Embracing the plant-based lifestyle in Malaysia

Making Enzyme Cleaner

Making Enzyme Cleaner

Leading a plant-based lifestyle, as the phrase implies, is not just about a diet, but embracing a lifestyle. It involves making conscious decisions that involve a level of mindfulness and compassion that transcends what we put in our mouths. Like the clothes we wear, the products we use and the manner in which we relate to and interact with other human beings.

Living as eco-friendly as possible, with as few contradictions as possible, certainly comes with this way of life, too!

Whenever I can, I try and reduce my wastage. One of the ways I do so is making my own enzyme cleaner.

It helps me re-use plastic water bottles, and makes great use of fruit scraps by fermenting them, creating this amazing magic potion that have saved you heaps of money on household cleaning products in the long run!

I use it to clean my laundry, my mirrors, my bathrooms… I’ve even dared to use some of it as a toner for my face!

Is it edible? Technically yes, I wouldn’t recommend it. HOWEVER. There was a time that my I absentmindedly poured a wee bit of of enzyme cleaner into a full flask of fresh homemade fruit juice. It ruined the entire flask, making it taste off. But a few hours later, I tasted it again, and the fermented taste and smell had disappeared. If anything, it must have added more enzyme goodness to the juice!

The ratio of making enzyme cleaner is:

1 part brown sugar

3 parts fruit scraps

10 parts plain water

Some tips on making enzyme cleaner:

  • Any fruit / veggie scraps would work, but citrus peels are one of the most fragrant options for your cleaner. I’ve heard that pineapple scraps offer high enzyme value but I’m not too sure of that!

=== Data provided ===

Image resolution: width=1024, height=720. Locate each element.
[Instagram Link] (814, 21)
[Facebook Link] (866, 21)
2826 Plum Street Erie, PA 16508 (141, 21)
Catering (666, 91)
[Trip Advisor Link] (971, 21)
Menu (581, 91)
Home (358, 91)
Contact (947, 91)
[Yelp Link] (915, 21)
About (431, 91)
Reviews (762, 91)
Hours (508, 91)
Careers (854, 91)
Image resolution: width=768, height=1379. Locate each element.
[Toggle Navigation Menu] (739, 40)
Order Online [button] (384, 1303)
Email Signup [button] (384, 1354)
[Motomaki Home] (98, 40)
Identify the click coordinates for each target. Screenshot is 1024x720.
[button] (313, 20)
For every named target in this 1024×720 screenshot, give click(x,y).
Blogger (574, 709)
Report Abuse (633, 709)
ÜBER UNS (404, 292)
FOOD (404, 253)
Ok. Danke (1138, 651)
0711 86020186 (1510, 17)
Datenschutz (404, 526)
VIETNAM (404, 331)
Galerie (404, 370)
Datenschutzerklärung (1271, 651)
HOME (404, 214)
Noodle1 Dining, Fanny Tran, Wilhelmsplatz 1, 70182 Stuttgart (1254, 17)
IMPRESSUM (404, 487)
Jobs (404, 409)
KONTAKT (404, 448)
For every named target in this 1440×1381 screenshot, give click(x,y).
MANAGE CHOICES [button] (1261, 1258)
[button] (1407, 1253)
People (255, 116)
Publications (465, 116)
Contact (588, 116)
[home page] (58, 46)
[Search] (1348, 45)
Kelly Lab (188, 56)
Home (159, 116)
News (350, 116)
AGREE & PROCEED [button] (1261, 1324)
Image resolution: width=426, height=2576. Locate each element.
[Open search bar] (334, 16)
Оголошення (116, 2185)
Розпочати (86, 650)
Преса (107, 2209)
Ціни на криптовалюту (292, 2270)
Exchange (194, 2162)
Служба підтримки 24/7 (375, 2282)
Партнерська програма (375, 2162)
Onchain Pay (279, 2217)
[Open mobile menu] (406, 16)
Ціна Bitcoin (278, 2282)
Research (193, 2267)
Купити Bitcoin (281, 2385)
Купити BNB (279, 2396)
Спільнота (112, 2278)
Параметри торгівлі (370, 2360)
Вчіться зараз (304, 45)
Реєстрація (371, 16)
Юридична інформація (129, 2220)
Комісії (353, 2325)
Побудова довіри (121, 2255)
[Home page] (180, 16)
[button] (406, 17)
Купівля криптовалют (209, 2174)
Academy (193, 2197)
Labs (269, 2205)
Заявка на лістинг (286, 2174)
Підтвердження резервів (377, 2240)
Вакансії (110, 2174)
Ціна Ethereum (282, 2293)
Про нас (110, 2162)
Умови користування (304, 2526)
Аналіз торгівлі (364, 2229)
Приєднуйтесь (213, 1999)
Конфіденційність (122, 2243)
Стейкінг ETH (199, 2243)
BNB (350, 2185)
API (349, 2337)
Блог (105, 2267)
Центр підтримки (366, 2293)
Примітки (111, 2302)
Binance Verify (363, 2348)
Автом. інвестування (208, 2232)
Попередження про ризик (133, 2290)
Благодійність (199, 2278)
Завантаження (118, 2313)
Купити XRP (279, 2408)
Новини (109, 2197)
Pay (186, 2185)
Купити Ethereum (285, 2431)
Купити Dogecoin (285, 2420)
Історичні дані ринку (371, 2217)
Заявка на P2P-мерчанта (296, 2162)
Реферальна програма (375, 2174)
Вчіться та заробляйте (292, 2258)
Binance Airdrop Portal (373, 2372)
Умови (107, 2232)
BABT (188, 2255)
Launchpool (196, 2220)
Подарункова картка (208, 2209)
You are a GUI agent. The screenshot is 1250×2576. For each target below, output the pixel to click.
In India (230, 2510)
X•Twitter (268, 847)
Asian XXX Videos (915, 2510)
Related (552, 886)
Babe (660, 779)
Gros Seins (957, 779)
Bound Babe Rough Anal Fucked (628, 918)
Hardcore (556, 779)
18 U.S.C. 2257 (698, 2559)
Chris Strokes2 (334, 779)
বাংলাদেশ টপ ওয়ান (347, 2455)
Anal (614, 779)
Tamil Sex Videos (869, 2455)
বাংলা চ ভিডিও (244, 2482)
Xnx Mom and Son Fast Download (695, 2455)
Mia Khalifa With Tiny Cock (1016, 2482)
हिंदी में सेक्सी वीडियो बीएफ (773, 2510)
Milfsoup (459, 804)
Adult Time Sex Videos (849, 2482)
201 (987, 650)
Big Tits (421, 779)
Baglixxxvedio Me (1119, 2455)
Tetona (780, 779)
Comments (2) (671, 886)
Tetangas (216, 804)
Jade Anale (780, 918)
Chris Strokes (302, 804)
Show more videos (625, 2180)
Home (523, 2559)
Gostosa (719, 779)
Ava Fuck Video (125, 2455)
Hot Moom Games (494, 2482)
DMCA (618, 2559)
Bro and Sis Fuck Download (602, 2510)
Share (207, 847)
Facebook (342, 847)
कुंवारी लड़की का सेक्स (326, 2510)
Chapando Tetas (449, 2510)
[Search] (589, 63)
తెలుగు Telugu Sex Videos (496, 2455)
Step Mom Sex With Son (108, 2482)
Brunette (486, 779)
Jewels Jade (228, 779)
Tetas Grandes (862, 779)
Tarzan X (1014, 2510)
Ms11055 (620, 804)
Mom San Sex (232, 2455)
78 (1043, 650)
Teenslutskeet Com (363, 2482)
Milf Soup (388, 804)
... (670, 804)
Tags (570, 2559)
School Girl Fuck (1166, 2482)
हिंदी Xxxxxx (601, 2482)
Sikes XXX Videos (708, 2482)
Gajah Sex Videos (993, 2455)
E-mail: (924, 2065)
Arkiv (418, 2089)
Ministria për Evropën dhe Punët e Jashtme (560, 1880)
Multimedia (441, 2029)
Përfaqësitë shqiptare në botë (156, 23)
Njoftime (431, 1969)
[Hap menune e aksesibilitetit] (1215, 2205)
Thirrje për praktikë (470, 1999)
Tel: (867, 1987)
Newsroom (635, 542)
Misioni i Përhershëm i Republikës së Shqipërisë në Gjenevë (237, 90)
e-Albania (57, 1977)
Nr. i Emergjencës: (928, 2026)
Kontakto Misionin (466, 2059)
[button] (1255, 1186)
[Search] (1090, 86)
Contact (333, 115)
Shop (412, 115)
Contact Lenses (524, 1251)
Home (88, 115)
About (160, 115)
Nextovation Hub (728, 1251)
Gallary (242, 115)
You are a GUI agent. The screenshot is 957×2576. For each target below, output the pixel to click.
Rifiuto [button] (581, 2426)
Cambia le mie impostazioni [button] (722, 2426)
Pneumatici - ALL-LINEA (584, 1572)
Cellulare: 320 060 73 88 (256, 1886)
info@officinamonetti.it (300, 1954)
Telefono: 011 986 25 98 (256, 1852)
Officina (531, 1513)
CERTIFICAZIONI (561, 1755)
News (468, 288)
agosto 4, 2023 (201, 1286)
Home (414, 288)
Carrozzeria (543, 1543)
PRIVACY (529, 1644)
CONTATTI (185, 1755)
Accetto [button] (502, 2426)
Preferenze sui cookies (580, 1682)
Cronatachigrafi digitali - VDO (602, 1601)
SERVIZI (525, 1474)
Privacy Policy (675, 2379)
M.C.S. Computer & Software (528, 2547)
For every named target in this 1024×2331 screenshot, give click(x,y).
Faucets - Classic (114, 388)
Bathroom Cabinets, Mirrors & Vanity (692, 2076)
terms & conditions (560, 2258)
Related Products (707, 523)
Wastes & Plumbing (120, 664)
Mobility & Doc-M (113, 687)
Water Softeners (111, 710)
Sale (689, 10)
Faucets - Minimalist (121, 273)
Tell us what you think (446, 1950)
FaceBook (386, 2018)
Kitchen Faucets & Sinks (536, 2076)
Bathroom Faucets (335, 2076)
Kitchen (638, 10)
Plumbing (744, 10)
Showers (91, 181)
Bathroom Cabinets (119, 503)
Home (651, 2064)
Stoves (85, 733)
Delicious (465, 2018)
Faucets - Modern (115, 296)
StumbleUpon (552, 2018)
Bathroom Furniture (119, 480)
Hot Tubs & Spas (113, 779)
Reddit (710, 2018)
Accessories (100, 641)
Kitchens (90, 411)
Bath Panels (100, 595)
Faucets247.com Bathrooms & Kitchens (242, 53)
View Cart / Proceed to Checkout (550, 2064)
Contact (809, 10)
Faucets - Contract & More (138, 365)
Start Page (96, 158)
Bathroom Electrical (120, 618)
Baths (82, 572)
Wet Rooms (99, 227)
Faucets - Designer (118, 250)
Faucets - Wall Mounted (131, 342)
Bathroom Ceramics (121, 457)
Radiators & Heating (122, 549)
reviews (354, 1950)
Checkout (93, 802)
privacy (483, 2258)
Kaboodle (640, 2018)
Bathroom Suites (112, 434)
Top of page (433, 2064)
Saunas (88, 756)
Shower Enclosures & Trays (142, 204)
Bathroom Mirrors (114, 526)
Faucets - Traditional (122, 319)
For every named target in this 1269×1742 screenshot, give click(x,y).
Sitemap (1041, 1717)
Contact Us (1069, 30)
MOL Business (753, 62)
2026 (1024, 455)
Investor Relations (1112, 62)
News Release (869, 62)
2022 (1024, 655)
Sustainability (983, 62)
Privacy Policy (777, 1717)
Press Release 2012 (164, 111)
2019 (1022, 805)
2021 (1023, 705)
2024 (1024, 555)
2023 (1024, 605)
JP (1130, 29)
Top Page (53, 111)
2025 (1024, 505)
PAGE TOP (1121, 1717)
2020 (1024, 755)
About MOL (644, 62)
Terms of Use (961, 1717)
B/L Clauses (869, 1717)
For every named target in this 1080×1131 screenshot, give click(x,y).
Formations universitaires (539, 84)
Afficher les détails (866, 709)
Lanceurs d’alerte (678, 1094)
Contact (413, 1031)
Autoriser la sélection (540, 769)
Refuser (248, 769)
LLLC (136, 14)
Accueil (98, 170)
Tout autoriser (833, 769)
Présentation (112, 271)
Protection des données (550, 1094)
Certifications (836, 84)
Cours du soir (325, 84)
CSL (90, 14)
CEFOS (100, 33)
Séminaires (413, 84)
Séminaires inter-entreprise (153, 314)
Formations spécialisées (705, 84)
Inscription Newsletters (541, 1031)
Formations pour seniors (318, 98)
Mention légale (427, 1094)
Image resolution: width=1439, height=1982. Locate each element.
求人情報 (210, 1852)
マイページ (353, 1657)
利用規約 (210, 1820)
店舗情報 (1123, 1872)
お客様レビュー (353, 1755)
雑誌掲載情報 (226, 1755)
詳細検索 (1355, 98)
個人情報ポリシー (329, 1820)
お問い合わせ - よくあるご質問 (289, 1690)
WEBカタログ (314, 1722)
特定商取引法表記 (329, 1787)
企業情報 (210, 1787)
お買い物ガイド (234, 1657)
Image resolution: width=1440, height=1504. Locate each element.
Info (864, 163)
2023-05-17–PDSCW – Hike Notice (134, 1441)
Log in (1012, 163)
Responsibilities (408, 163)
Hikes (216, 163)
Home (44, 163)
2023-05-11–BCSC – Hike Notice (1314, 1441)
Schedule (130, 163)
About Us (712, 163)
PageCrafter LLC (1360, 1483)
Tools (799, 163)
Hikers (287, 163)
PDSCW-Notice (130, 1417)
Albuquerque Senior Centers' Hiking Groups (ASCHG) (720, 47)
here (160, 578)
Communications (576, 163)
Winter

=== What to work on ===
1 – In the text on making enzyme cleaner, reproduce the passage starting with "Is it edible?" and going on through "to the juice!".
2 – Answer these questions from the text on making enzyme cleaner:
(a) How many parts of plain water go into the enzyme cleaner?
(b) What does making the cleaner let the writer re-use?
(c) Which scraps are named as one of the most fragrant options for the cleaner?

=== Answers to each task ===
1 –
Is it edible? Technically yes, I wouldn’t recommend it. HOWEVER. There was a time that my I absentmindedly poured a wee bit of of enzyme cleaner into a full flask of fresh homemade fruit juice. It ruined the entire flask, making it taste off. But a few hours later, I tasted it again, and the fermented taste and smell had disappeared. If anything, it must have added more enzyme goodness to the juice!

2 –
(a) 10 parts
(b) Plastic water bottles
(c) Citrus peels